ACTIVITY. Please copy out the entries below exactly, beginning with the line that contains "Open the 软件商店 (Software Store) sidebar menu" and ending with the line that contains "Task: Click the user", and include nothing outside that span.

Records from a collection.
▽

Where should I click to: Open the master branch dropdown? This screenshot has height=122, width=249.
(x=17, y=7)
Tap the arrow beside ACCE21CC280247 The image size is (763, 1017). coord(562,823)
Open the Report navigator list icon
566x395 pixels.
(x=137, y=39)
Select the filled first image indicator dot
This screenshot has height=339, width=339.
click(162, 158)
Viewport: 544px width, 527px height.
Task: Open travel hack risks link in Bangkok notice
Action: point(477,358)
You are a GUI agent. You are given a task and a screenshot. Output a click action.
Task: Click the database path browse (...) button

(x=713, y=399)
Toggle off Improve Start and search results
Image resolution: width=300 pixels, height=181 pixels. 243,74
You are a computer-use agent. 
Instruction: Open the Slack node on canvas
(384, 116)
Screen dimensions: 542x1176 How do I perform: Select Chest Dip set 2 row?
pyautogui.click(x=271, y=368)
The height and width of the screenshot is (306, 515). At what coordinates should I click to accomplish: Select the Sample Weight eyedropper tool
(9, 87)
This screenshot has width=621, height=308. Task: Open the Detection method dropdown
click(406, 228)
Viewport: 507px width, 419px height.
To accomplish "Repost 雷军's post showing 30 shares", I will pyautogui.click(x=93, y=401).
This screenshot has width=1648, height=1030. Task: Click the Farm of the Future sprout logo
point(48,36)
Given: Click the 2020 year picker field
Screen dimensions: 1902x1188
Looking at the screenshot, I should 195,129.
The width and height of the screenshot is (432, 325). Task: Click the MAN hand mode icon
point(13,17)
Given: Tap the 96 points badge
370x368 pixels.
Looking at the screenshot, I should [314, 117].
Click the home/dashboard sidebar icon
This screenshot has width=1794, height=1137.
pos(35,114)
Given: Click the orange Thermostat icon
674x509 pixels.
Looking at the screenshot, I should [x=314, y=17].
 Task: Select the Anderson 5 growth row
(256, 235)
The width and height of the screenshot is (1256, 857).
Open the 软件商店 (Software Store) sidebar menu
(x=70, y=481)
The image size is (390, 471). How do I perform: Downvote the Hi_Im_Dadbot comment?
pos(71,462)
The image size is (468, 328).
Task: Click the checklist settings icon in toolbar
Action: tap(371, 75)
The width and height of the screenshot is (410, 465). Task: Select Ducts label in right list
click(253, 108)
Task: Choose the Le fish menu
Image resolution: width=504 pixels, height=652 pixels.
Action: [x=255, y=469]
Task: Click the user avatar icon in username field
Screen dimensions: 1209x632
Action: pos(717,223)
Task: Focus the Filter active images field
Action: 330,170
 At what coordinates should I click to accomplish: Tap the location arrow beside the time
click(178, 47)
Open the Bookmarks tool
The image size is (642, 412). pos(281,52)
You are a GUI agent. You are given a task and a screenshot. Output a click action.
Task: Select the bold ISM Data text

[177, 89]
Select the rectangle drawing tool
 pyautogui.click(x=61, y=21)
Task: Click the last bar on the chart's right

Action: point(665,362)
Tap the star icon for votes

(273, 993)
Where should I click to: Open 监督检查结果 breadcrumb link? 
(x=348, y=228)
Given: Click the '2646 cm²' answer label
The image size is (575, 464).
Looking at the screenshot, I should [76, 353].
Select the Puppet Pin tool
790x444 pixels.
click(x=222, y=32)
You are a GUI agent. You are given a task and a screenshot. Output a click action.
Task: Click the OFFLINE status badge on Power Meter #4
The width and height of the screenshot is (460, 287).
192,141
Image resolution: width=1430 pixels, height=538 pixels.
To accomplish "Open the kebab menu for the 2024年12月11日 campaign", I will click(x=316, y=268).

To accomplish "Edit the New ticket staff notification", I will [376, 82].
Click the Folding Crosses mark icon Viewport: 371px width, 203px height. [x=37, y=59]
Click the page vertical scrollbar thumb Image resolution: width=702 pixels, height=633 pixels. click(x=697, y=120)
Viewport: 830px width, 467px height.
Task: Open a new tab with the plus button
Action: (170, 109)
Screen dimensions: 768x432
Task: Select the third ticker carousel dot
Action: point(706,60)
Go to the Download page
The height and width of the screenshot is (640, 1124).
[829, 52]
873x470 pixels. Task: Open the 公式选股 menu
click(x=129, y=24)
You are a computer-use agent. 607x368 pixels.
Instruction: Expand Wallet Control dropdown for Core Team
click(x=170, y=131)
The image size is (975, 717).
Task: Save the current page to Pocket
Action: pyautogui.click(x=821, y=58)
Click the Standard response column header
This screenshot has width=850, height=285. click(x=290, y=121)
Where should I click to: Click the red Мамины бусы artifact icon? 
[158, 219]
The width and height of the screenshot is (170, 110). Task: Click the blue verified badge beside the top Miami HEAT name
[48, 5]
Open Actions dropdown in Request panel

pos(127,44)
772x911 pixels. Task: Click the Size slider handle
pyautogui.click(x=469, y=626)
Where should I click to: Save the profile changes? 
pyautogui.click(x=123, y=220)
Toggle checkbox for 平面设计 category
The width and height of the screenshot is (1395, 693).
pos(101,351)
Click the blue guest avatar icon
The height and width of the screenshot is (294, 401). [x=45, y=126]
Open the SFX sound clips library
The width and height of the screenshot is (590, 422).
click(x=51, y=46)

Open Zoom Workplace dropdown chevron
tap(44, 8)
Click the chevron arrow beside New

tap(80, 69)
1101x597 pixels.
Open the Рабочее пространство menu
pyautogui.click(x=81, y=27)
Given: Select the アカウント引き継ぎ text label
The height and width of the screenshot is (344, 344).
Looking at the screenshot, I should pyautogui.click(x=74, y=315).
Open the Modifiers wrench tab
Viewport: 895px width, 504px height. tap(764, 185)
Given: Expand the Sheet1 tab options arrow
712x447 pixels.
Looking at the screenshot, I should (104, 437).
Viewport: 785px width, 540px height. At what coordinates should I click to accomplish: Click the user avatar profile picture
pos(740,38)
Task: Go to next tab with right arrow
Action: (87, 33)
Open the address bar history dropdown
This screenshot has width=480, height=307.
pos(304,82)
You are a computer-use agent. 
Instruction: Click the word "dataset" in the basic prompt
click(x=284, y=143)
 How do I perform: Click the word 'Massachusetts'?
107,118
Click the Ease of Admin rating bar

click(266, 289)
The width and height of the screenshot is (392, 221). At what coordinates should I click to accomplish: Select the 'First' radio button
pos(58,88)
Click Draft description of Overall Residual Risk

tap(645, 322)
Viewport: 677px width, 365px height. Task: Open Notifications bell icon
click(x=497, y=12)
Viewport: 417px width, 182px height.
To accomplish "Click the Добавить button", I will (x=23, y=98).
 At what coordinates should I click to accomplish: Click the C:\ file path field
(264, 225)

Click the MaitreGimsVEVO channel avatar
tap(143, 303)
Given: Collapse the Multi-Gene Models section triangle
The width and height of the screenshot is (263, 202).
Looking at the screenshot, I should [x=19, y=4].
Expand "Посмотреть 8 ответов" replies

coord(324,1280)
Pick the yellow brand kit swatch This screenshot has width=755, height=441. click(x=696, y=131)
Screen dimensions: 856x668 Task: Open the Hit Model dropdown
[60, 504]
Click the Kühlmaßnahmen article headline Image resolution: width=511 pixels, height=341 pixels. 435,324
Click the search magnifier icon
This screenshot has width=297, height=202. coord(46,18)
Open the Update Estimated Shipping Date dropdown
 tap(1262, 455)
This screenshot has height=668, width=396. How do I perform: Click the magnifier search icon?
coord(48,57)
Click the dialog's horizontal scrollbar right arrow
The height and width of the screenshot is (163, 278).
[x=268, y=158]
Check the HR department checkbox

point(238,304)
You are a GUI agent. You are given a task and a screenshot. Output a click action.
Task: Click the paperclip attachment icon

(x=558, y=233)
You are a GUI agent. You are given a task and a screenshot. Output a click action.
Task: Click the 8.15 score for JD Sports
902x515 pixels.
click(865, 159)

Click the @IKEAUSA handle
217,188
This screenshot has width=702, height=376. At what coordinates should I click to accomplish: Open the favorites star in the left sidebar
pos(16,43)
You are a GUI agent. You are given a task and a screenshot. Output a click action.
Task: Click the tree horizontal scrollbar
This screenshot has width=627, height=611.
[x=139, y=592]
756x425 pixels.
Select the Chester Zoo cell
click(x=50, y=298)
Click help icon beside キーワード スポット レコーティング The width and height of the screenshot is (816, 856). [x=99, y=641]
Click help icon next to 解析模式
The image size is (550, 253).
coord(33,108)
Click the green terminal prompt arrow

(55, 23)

△

EXERCISE ANSWER.
Open the 软件商店 (Software Store) sidebar menu
(x=70, y=481)
The image size is (390, 471). How do I perform: Downvote the Hi_Im_Dadbot comment?
pos(71,462)
The image size is (468, 328).
Task: Click the checklist settings icon in toolbar
Action: tap(371, 75)
The width and height of the screenshot is (410, 465). Task: Select Ducts label in right list
click(253, 108)
Task: Choose the Le fish menu
Image resolution: width=504 pixels, height=652 pixels.
Action: [x=255, y=469]
Task: Click the user avatar icon in username field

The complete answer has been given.